Know Your Pets’ Personalities
The dog is the one who usually causes the problem, says Katherine A. Houpt, professor emeritus of behavior medicine at Cornell University’s College of Veterinary Medicine. Most dogs are hardwired to chase anything that runs, and a fleeing cat is a prime target: “A dog feels honor-bound to chase it. It’s important to nip that in the bud.”
If your dog is a rescue and was fostered with cats, then he’s probably good with them. If he wasn’t, then that’s going to change things considerably.
And “even if your new dog has been living with cats, he hasn’t been living with your cats,” notes the Sighthound Underground, “so you will need to introduce them slowly.”
The cat’s personality must be taken into account as well. We’ve all known extremely aggressive cats who’ll fight to keep their home turf free of all intruders. A cat like that probably will be miserable about a new dog — and make everyone else miserable to boot.
Then there are your timid cats. “If a dog loves chasing things, then a fearful, shy cat who runs away probably wouldn’t be the best choice,” says the American Humane Association (AHA), adding that “an energetic cat who runs and pounces would fall into this same category. A better match would be a calm, confident cat who will not run (in fear or play).”
Age is a factor, too. You don’t want to bring a boisterous dog into a household with a kitten or an elderly cat “who can be easily hurt.”
Protocol and Precautions
You can’t expect 2 very different animals to bond right away. And you can’t force it either.
Here are a few important things to remember:
- In the beginning, keep your dog leashed when he and the cat in the same room. “Continue with this type of introduction until the dog is calm and ignores the cat and the cat is calm, eating and using the litter box normally,” the AHA advises.

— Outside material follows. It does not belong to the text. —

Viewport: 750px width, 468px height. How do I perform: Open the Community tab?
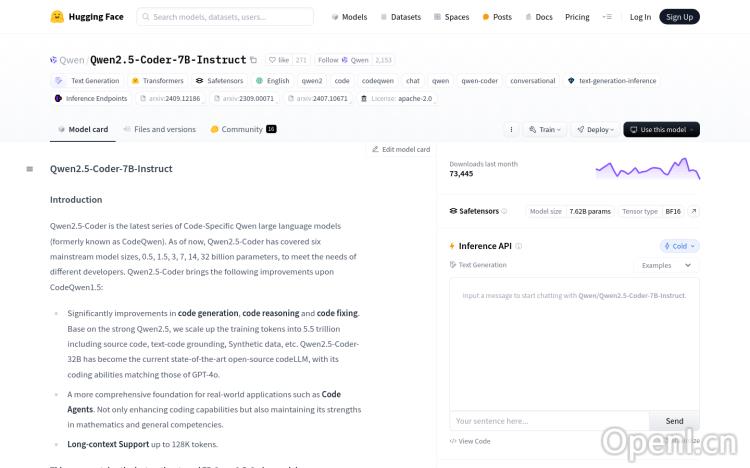pyautogui.click(x=242, y=129)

- Make sure that your cat has places to escape to that are well beyond a dog’s reach: cubbies, perches, cat trees and condos (this also satisfies the instinctive need for “vertical territory”).
- Baby gates also help provide the cat with freedom and safety.
Check out these bonding buddies:
Given time, many cats and dogs can work out satisfying living arrangements. Well, satisfying to them. Alex, my mom’s Maine coon, used to open up cupboards and knock down food for Katie, the springer spaniel.
Toto and Sam, my in-laws’ cat and dog, had an even more sinister bond. Toto the tortie would chase rabbits or chipmunks, who’d run from her…smack into Sam’s jaws.
But cats and dogs can also work together for the greater good. Years ago, Connecticut’s Fidelco guide dog facility in Bloomfield had 2 cats-in-residence. Termie — aka Terminator — and her Maine coon sidekick, Stripes, were part of the training program there.
The declawed Stripes was more timid and worked with the smaller puppies. Termie, however, was fearless and would eat and play with some of the dogs. She worked one day a week and was considered “part of the faculty,” the program coordinator told me.
Sometimes the feline-canine equation just isn’t going to work, no matter what. But when it does, it’s pretty incredible.